**RECORDS FOR THE EXERCISE:**
┄┄┄┄┄┄
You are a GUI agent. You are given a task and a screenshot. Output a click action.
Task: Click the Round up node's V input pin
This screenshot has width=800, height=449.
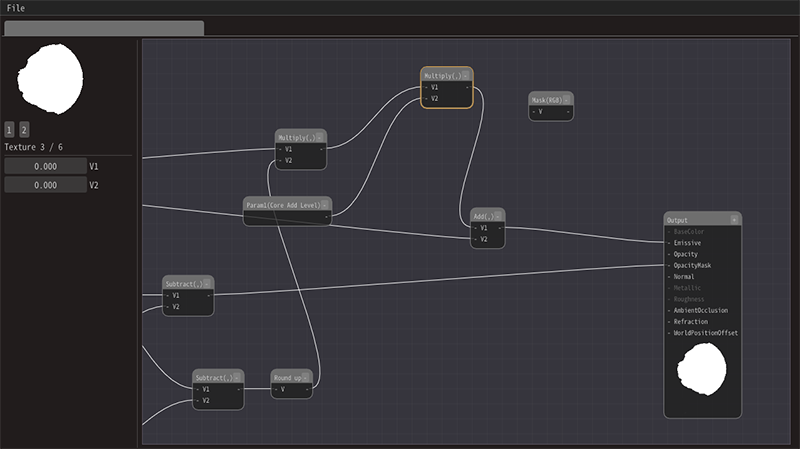275,390
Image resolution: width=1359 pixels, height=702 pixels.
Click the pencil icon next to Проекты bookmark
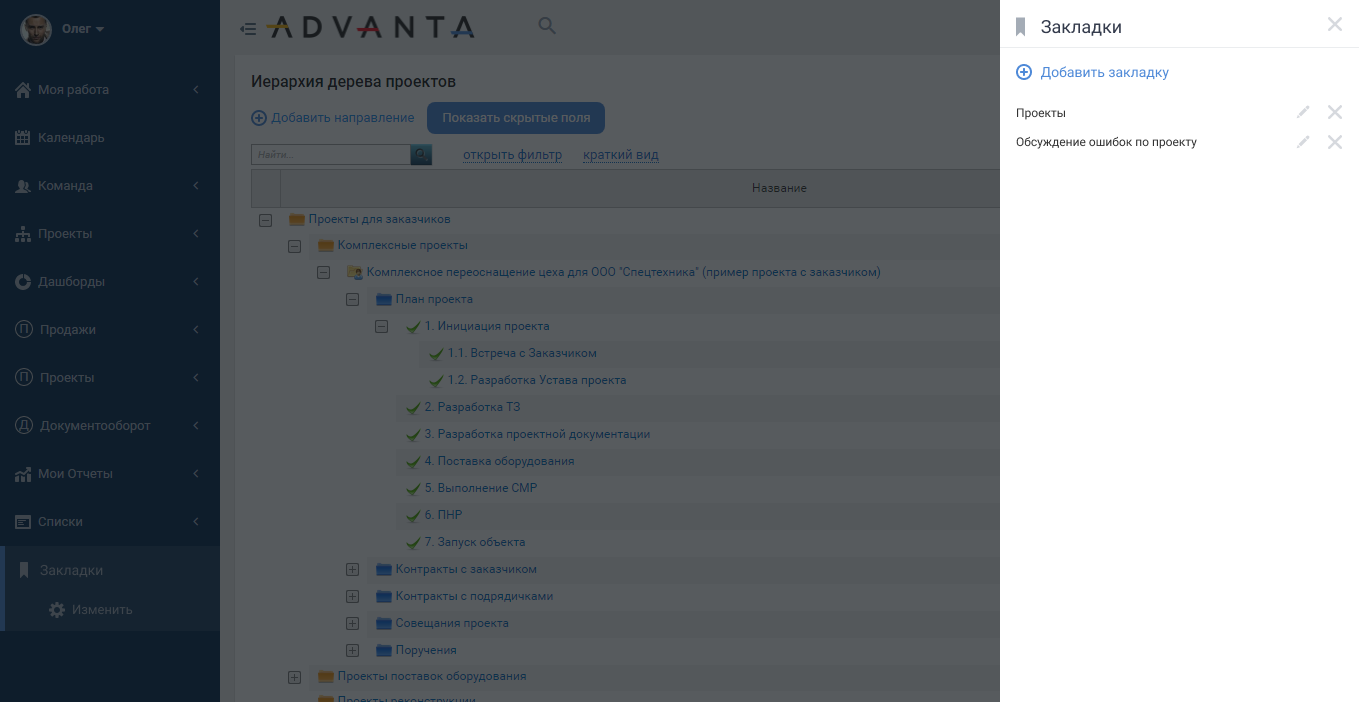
┄┄┄┄┄┄
Your task is to set down each line above verbatim while excluding the pictures.

You are a GUI agent. You are given a task and a screenshot. Output a click action.
Task: Click the Round up node's V input pin
This screenshot has width=800, height=449.
275,390
Image resolution: width=1359 pixels, height=702 pixels.
Click the pencil icon next to Проекты bookmark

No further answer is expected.